**WHAT YOU SHOULD DO**
Retype the entries word for word, leaving nothing out.

**Entries taken from a collection**
================

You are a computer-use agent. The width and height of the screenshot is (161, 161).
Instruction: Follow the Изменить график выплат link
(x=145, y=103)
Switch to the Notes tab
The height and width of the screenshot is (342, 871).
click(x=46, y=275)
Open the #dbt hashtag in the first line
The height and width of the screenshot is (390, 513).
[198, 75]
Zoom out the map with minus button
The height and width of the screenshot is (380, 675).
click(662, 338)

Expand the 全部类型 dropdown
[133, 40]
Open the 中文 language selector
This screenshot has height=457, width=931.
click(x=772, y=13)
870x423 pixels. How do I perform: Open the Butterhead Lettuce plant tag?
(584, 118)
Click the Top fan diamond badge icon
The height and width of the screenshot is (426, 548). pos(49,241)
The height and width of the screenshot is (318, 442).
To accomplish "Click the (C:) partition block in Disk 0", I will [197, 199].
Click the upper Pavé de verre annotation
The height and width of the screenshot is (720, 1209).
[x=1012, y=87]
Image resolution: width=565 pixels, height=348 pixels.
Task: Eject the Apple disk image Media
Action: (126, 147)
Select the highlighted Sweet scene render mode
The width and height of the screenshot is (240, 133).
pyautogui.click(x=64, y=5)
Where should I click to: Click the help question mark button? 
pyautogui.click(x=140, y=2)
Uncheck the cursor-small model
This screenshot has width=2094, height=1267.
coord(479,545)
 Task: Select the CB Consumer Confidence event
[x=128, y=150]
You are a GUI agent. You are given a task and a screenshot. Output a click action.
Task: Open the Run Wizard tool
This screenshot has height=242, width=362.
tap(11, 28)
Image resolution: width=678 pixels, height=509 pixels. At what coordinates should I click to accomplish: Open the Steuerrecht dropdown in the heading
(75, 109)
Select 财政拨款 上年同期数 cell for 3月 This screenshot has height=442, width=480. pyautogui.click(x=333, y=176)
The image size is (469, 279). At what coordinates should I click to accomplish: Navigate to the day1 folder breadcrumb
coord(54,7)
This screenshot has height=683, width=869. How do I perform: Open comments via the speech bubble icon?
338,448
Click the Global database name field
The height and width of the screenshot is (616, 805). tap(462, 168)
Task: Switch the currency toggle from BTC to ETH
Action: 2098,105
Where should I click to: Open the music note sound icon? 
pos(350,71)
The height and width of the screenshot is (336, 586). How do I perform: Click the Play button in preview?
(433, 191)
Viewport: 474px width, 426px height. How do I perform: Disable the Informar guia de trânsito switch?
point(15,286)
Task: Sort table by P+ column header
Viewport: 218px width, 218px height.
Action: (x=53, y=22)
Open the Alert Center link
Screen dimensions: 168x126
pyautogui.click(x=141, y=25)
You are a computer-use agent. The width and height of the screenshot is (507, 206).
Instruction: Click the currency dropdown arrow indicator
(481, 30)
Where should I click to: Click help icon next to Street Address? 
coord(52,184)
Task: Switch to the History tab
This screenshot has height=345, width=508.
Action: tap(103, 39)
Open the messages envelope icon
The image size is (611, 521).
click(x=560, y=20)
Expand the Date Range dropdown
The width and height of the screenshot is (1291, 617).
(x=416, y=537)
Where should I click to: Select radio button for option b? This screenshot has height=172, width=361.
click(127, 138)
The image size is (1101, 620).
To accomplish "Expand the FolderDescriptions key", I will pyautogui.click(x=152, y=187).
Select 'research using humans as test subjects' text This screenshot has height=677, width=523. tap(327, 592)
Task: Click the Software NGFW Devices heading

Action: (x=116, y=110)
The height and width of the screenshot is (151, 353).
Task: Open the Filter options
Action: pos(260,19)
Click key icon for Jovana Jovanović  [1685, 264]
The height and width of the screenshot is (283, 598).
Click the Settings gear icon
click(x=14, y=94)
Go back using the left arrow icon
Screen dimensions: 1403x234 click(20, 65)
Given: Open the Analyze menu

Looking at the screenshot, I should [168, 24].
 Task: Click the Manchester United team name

================

**REPLY TO THE TASK**
You are a computer-use agent. The width and height of the screenshot is (161, 161).
Instruction: Follow the Изменить график выплат link
(x=145, y=103)
Switch to the Notes tab
The height and width of the screenshot is (342, 871).
click(x=46, y=275)
Open the #dbt hashtag in the first line
The height and width of the screenshot is (390, 513).
[198, 75]
Zoom out the map with minus button
The height and width of the screenshot is (380, 675).
click(662, 338)

Expand the 全部类型 dropdown
[133, 40]
Open the 中文 language selector
This screenshot has height=457, width=931.
click(x=772, y=13)
870x423 pixels. How do I perform: Open the Butterhead Lettuce plant tag?
(584, 118)
Click the Top fan diamond badge icon
The height and width of the screenshot is (426, 548). pos(49,241)
The height and width of the screenshot is (318, 442).
To accomplish "Click the (C:) partition block in Disk 0", I will [197, 199].
Click the upper Pavé de verre annotation
The height and width of the screenshot is (720, 1209).
[x=1012, y=87]
Image resolution: width=565 pixels, height=348 pixels.
Task: Eject the Apple disk image Media
Action: (126, 147)
Select the highlighted Sweet scene render mode
The width and height of the screenshot is (240, 133).
pyautogui.click(x=64, y=5)
Where should I click to: Click the help question mark button? 
pyautogui.click(x=140, y=2)
Uncheck the cursor-small model
This screenshot has width=2094, height=1267.
coord(479,545)
 Task: Select the CB Consumer Confidence event
[x=128, y=150]
You are a GUI agent. You are given a task and a screenshot. Output a click action.
Task: Open the Run Wizard tool
This screenshot has height=242, width=362.
tap(11, 28)
Image resolution: width=678 pixels, height=509 pixels. At what coordinates should I click to accomplish: Open the Steuerrecht dropdown in the heading
(75, 109)
Select 财政拨款 上年同期数 cell for 3月 This screenshot has height=442, width=480. pyautogui.click(x=333, y=176)
The image size is (469, 279). At what coordinates should I click to accomplish: Navigate to the day1 folder breadcrumb
coord(54,7)
This screenshot has height=683, width=869. How do I perform: Open comments via the speech bubble icon?
338,448
Click the Global database name field
The height and width of the screenshot is (616, 805). tap(462, 168)
Task: Switch the currency toggle from BTC to ETH
Action: 2098,105
Where should I click to: Open the music note sound icon? 
pos(350,71)
The height and width of the screenshot is (336, 586). How do I perform: Click the Play button in preview?
(433, 191)
Viewport: 474px width, 426px height. How do I perform: Disable the Informar guia de trânsito switch?
point(15,286)
Task: Sort table by P+ column header
Viewport: 218px width, 218px height.
Action: (x=53, y=22)
Open the Alert Center link
Screen dimensions: 168x126
pyautogui.click(x=141, y=25)
You are a computer-use agent. The width and height of the screenshot is (507, 206).
Instruction: Click the currency dropdown arrow indicator
(481, 30)
Where should I click to: Click help icon next to Street Address? 
coord(52,184)
Task: Switch to the History tab
This screenshot has height=345, width=508.
Action: tap(103, 39)
Open the messages envelope icon
The image size is (611, 521).
click(x=560, y=20)
Expand the Date Range dropdown
The width and height of the screenshot is (1291, 617).
(x=416, y=537)
Where should I click to: Select radio button for option b? This screenshot has height=172, width=361.
click(127, 138)
The image size is (1101, 620).
To accomplish "Expand the FolderDescriptions key", I will pyautogui.click(x=152, y=187).
Select 'research using humans as test subjects' text This screenshot has height=677, width=523. tap(327, 592)
Task: Click the Software NGFW Devices heading

Action: (x=116, y=110)
The height and width of the screenshot is (151, 353).
Task: Open the Filter options
Action: pos(260,19)
Click key icon for Jovana Jovanović  [1685, 264]
The height and width of the screenshot is (283, 598).
Click the Settings gear icon
click(x=14, y=94)
Go back using the left arrow icon
Screen dimensions: 1403x234 click(20, 65)
Given: Open the Analyze menu

Looking at the screenshot, I should [168, 24].
 Task: Click the Manchester United team name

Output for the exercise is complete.